STORED ROWS:

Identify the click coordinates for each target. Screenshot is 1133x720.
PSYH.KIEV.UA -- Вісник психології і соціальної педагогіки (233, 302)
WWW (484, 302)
* * *
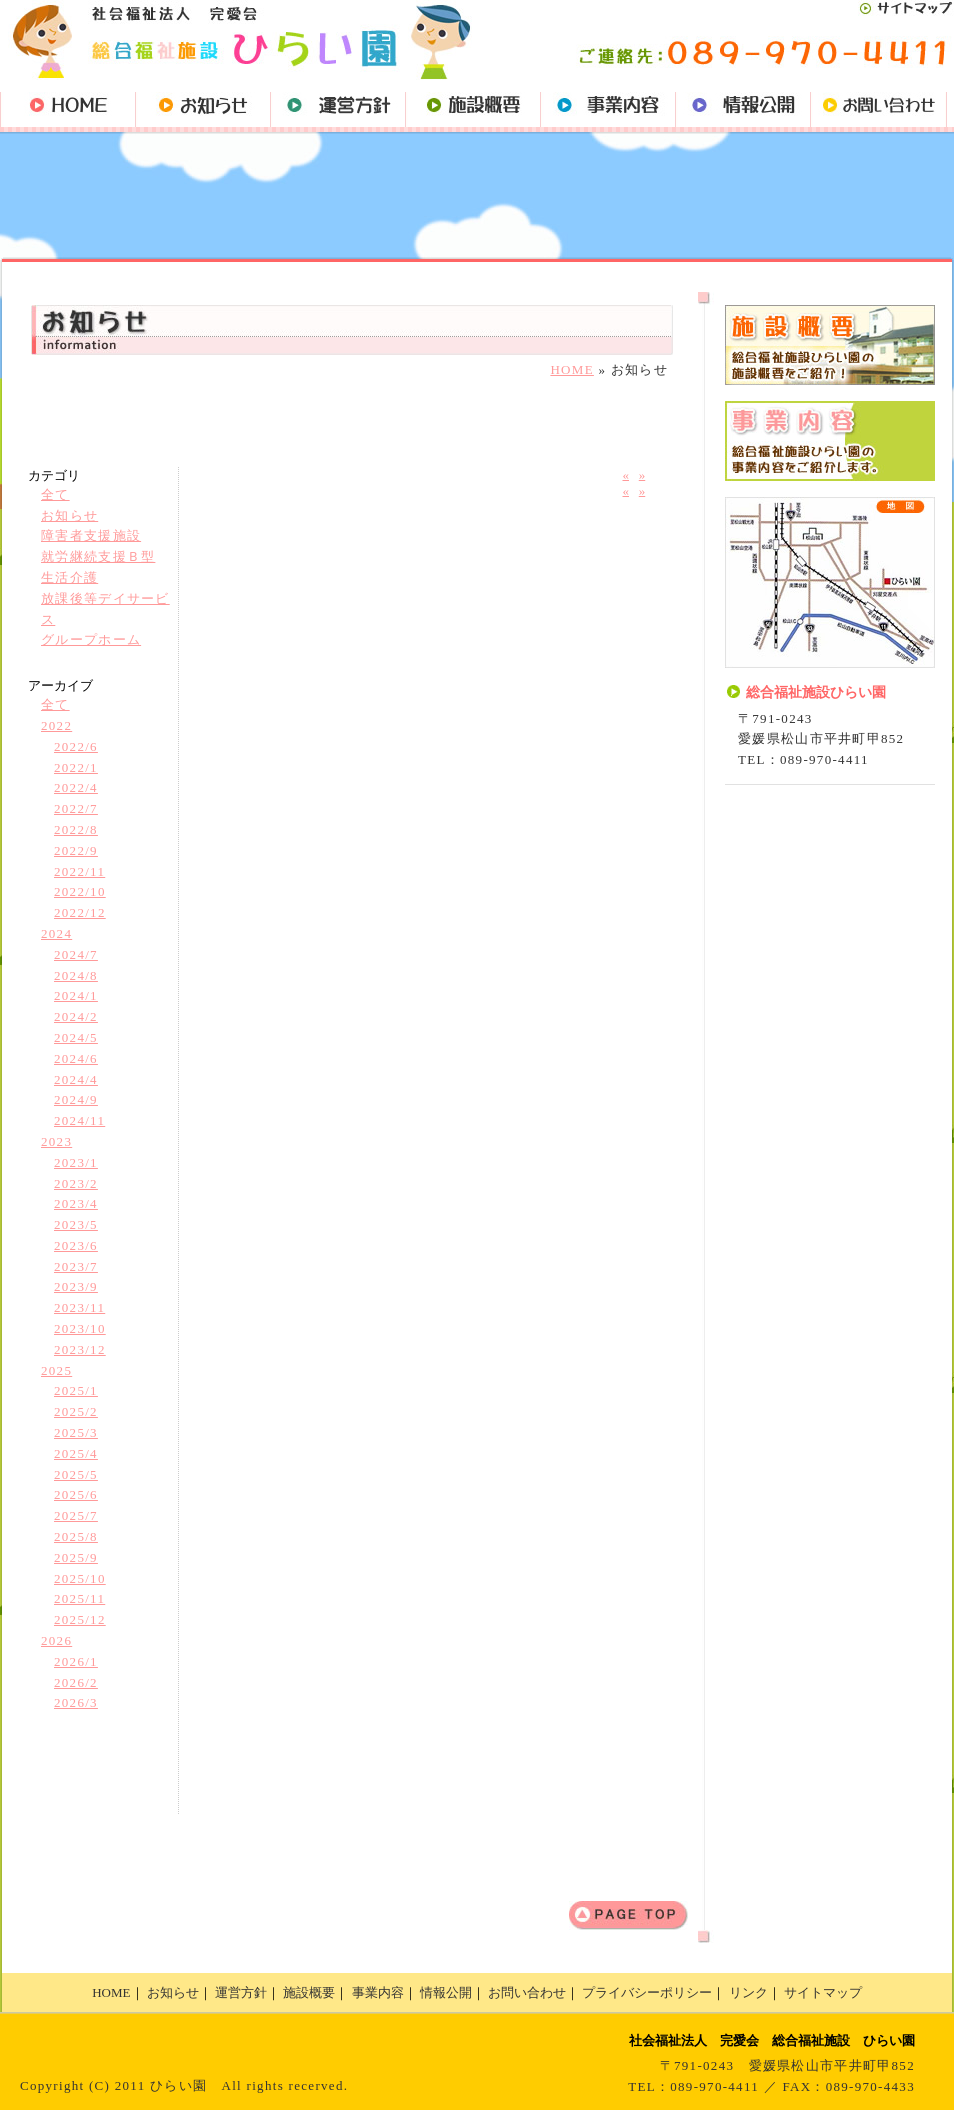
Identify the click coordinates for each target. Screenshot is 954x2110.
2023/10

PROBLEM TO SOLVE: Transcribe the data word for word, starting at the line containing "Screenshot is 1133x720." and ending at the line containing "PSYH.KIEV.UA -- Вісник", including both of those lines.

EXPECTED ANSWER:
Identify the click coordinates for each target. Screenshot is 1133x720.
PSYH.KIEV.UA -- Вісник психології і соціальної педагогіки (233, 302)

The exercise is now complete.